• _Exercise description_
Retype each of the entries below exactly as written.

• _Stored data_
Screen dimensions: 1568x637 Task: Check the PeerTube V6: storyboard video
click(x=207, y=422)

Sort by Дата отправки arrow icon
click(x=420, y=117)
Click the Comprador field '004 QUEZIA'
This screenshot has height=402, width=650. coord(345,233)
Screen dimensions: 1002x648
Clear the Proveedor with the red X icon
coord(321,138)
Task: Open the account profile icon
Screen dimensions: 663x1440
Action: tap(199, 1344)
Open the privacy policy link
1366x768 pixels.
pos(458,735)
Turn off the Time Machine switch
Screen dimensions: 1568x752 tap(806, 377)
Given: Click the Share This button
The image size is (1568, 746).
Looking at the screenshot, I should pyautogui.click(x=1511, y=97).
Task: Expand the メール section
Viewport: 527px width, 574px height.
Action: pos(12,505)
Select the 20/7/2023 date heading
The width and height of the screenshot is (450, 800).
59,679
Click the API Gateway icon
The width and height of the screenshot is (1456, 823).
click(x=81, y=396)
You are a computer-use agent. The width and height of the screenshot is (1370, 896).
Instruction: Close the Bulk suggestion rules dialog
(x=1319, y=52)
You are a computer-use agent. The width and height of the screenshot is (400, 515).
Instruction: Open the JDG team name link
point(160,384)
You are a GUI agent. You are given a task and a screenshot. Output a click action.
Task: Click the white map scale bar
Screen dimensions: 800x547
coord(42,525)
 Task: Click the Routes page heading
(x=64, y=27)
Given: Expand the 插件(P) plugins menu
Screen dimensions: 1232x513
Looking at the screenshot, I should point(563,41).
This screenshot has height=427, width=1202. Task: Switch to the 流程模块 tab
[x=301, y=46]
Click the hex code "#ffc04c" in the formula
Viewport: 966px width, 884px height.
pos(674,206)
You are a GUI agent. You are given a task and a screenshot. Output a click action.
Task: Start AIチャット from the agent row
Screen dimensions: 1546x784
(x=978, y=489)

• _Task response_
Screen dimensions: 1568x637 Task: Check the PeerTube V6: storyboard video
click(x=207, y=422)

Sort by Дата отправки arrow icon
click(x=420, y=117)
Click the Comprador field '004 QUEZIA'
This screenshot has height=402, width=650. coord(345,233)
Screen dimensions: 1002x648
Clear the Proveedor with the red X icon
coord(321,138)
Task: Open the account profile icon
Screen dimensions: 663x1440
Action: tap(199, 1344)
Open the privacy policy link
1366x768 pixels.
pos(458,735)
Turn off the Time Machine switch
Screen dimensions: 1568x752 tap(806, 377)
Given: Click the Share This button
The image size is (1568, 746).
Looking at the screenshot, I should pyautogui.click(x=1511, y=97).
Task: Expand the メール section
Viewport: 527px width, 574px height.
Action: pos(12,505)
Select the 20/7/2023 date heading
The width and height of the screenshot is (450, 800).
59,679
Click the API Gateway icon
The width and height of the screenshot is (1456, 823).
click(x=81, y=396)
You are a computer-use agent. The width and height of the screenshot is (1370, 896).
Instruction: Close the Bulk suggestion rules dialog
(x=1319, y=52)
You are a computer-use agent. The width and height of the screenshot is (400, 515).
Instruction: Open the JDG team name link
point(160,384)
You are a GUI agent. You are given a task and a screenshot. Output a click action.
Task: Click the white map scale bar
Screen dimensions: 800x547
coord(42,525)
 Task: Click the Routes page heading
(x=64, y=27)
Given: Expand the 插件(P) plugins menu
Screen dimensions: 1232x513
Looking at the screenshot, I should point(563,41).
This screenshot has height=427, width=1202. Task: Switch to the 流程模块 tab
[x=301, y=46]
Click the hex code "#ffc04c" in the formula
Viewport: 966px width, 884px height.
pos(674,206)
You are a GUI agent. You are given a task and a screenshot. Output a click action.
Task: Start AIチャット from the agent row
Screen dimensions: 1546x784
(x=978, y=489)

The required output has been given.